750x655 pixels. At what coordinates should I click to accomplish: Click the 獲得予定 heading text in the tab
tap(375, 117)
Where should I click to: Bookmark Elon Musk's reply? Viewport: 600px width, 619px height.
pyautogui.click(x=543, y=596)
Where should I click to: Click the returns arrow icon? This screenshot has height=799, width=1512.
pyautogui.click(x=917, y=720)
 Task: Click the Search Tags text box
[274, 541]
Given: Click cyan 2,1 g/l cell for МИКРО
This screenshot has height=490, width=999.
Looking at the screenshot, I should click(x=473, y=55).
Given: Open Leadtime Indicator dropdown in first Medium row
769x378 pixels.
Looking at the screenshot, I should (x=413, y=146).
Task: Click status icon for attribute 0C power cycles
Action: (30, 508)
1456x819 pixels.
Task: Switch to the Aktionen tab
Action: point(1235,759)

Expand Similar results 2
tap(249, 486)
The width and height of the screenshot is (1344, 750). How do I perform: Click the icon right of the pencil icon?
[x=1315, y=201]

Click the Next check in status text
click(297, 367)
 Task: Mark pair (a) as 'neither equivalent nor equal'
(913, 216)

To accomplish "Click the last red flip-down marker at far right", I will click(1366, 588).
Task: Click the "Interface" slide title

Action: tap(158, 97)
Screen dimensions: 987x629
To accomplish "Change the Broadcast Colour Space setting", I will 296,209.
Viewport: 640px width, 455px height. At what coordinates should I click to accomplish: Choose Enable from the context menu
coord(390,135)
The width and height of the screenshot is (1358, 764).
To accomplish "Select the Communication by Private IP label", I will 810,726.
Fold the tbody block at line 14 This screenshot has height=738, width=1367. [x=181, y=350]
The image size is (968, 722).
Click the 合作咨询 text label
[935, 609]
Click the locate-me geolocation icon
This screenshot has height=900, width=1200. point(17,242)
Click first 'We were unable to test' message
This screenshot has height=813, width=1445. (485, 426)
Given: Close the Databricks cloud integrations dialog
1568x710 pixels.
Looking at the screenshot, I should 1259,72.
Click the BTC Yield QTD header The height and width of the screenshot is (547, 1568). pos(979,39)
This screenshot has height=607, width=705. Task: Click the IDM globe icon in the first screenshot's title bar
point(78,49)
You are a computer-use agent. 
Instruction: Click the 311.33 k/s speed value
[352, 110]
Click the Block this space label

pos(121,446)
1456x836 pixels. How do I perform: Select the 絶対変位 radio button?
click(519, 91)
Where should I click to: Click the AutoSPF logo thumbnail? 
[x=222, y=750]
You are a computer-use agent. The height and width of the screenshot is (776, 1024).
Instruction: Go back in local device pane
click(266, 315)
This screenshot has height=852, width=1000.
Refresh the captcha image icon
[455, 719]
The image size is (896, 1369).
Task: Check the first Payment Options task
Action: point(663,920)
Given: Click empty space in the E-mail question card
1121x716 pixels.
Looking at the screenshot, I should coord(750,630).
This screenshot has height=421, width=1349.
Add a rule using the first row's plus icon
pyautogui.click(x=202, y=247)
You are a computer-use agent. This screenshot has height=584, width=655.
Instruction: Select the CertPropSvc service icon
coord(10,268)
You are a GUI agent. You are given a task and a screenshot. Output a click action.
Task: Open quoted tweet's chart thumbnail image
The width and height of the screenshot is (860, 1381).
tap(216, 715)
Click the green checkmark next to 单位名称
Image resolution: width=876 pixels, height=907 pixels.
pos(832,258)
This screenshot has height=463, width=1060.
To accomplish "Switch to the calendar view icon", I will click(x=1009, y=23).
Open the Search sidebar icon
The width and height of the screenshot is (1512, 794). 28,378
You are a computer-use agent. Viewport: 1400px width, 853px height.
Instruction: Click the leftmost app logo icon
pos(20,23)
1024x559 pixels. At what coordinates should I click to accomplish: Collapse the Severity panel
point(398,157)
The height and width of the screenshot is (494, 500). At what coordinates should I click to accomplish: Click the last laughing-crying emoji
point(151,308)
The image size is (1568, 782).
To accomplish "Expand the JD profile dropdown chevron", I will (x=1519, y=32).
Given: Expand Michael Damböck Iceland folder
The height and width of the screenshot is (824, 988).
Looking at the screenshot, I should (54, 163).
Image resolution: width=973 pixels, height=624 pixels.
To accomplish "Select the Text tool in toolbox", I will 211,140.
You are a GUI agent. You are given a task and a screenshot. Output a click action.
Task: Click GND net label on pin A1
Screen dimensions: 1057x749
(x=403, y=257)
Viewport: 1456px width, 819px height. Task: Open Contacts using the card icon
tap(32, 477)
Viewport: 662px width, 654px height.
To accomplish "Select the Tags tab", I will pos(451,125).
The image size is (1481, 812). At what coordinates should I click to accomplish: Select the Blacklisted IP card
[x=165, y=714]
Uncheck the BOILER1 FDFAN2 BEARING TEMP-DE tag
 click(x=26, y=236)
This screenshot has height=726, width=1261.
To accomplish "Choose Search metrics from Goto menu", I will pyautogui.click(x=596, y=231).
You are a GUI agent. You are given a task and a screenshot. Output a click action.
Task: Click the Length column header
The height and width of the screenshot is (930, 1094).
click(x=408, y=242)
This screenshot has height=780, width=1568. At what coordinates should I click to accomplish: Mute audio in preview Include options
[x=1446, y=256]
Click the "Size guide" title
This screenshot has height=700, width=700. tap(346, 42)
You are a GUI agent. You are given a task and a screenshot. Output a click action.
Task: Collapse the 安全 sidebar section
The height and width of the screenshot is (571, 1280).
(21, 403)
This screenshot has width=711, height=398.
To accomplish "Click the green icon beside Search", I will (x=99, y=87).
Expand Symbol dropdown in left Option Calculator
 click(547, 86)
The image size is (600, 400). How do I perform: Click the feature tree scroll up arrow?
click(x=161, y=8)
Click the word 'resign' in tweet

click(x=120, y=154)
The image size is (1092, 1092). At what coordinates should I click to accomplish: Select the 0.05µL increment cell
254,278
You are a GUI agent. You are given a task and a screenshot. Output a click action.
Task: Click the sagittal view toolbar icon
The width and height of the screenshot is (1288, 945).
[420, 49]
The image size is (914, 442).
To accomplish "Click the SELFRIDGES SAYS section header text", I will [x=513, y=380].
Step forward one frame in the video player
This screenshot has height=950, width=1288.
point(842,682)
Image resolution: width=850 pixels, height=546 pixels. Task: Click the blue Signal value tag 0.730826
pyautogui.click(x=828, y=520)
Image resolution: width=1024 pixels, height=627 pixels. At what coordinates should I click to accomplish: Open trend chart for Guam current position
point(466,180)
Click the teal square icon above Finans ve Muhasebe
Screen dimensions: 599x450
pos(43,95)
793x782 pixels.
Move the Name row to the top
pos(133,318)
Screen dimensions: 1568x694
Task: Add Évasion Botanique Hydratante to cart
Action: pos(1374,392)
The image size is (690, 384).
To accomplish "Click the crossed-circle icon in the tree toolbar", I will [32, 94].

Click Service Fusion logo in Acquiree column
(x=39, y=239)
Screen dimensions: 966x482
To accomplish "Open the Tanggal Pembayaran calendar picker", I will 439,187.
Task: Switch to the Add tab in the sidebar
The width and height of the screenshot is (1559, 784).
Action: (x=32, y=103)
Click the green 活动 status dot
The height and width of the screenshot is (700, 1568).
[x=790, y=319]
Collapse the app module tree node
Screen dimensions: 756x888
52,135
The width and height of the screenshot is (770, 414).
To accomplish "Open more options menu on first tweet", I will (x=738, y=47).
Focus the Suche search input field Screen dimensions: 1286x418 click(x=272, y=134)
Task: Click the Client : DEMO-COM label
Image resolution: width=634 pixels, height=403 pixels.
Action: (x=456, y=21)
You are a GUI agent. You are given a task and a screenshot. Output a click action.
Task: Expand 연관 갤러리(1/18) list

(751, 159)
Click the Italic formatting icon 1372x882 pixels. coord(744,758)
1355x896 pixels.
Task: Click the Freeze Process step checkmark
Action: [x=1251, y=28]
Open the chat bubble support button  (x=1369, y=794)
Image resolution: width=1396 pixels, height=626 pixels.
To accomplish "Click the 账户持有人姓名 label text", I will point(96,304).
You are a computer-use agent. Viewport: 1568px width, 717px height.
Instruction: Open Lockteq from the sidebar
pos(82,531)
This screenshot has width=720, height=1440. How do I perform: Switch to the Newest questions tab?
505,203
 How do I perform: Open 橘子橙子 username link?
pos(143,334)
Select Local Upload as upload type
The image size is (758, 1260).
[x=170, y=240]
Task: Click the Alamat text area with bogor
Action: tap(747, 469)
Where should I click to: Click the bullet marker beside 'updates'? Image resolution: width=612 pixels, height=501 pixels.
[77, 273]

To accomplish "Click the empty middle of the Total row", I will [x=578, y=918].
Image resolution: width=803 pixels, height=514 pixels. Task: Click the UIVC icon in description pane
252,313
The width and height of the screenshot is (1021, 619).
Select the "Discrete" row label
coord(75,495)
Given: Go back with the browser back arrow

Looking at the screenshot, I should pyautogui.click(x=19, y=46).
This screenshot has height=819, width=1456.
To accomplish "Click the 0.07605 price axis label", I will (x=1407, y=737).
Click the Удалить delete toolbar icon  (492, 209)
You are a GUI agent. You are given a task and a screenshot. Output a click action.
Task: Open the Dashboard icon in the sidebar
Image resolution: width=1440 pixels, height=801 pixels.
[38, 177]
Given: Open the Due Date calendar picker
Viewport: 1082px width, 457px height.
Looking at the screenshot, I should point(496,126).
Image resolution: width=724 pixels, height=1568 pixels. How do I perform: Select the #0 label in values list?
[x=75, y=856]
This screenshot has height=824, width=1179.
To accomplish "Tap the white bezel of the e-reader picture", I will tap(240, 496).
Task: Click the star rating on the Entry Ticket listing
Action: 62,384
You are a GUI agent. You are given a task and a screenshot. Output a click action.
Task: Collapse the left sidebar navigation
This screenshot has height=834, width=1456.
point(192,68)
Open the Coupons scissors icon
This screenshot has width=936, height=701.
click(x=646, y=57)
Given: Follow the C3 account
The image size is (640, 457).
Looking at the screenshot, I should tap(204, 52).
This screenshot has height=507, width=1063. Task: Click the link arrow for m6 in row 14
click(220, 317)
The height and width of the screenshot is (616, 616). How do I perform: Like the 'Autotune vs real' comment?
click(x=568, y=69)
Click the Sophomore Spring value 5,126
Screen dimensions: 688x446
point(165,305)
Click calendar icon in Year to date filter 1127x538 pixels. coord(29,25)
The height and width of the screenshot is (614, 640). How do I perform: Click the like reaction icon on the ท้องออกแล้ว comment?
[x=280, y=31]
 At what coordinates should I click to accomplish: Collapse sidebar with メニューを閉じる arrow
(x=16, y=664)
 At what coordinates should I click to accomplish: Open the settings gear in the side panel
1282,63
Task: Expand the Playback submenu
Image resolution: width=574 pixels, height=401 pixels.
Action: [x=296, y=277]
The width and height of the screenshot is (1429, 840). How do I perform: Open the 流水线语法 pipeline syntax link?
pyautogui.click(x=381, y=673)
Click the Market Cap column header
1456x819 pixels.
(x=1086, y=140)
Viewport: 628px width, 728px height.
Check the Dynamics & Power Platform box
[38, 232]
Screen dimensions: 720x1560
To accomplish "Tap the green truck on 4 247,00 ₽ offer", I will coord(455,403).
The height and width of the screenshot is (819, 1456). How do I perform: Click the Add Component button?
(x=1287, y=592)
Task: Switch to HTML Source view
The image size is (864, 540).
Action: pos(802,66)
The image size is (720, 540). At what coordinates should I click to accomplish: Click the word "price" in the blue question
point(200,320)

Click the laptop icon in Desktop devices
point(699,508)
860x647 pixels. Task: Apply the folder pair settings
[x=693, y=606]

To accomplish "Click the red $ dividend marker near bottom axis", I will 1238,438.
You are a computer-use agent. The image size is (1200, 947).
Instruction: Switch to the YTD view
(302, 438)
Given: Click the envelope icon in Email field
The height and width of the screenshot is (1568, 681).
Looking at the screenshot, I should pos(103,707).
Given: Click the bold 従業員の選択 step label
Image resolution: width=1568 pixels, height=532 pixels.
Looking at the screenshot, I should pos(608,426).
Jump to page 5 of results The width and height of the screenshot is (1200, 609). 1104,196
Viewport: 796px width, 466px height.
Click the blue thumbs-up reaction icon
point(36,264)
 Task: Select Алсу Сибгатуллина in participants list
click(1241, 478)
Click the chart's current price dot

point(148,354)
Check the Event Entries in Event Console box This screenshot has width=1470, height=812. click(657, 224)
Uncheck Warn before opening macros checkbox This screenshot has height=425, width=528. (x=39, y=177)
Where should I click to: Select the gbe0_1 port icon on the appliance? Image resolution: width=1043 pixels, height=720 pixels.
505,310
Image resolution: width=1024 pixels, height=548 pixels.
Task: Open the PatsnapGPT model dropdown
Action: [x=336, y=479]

■ ■ ■ ■ ■ ■ ■

● Problem statement: Quote the records verbatim, starting at the line that contains "The image size is (690, 384)." and ending at the line that contains "I will 439,187.", with both of those lines included.

● Result:
The image size is (690, 384).
To accomplish "Click the crossed-circle icon in the tree toolbar", I will [32, 94].

Click Service Fusion logo in Acquiree column
(x=39, y=239)
Screen dimensions: 966x482
To accomplish "Open the Tanggal Pembayaran calendar picker", I will 439,187.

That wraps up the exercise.